Myocytes die by multiple mechanisms in failing human hearts

We tested the hypothesis that myocyte loss in failing human hearts occurs by different mechanisms: apoptosis, oncosis, and autophagic cell death. Explanted hearts from 19 patients with idiopathic dilated cardiomyopathy (EF less than or equal to 20%) and 7 control hearts were analyzed. Myocyte apoptosis revealed by caspase-3 activation and TUNEL staining occurred at a rate of 0.002 +/- 0.0005% (P< 0.05 versus control) and oncosis assessed by complement 9 labeling at 0.06 +/- 0.001% ( P < 0.05). Cellular degeneration including appearance of ubiquitin containing autophagic vacuoles and nuclear disintegration was present at the ultrastructural level.

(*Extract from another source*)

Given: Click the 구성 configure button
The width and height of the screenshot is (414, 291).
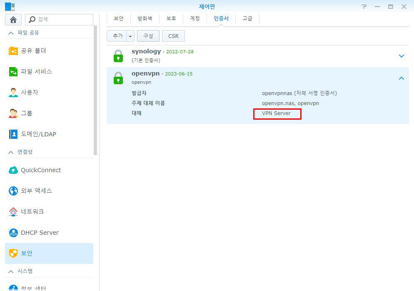Looking at the screenshot, I should 148,36.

Nuclear and cytosolic ubiquitin/protein accumulations occurred at 0.08 +/- 0.004% ( P < 0.05). The ubiquitin-activating enzyme E1 and the ligase E3 were not different from control. In contrast, ubiquitin mRNA levels were 1.8-fold ( P < 0.02) elevated, and the conjugating enzyme E2 was 2.3-fold upregulated ( P < 0.005). The most important finding, however, is the 2.3-fold downregulation of the deubiquitination enzyme isopeptidase-T and the 1.5-fold reduction of the ubiquitin-fusion degradation system-1, which in conjunction with unchanged proteasomal subunit levels and proteasomal activity results in massive storage of ubiquitin/protein complexes and in autophagic cell death. A 2-fold decrease of cathepsin D might be an additional factor responsible for the accumulation of ubiquitin/protein conjugates. It is concluded that in human failing hearts apoptosis, oncosis, and autophagy act in parallel to varying degrees. A disturbed balance between a high rate of ubiquitination and inadequate degradation of ubiquitin/protein conjugates may contribute to autophagic cell death. Together, these different types of cell death play a significant role for myocyte disappearance and the development of contractile dysfunction in failing hearts.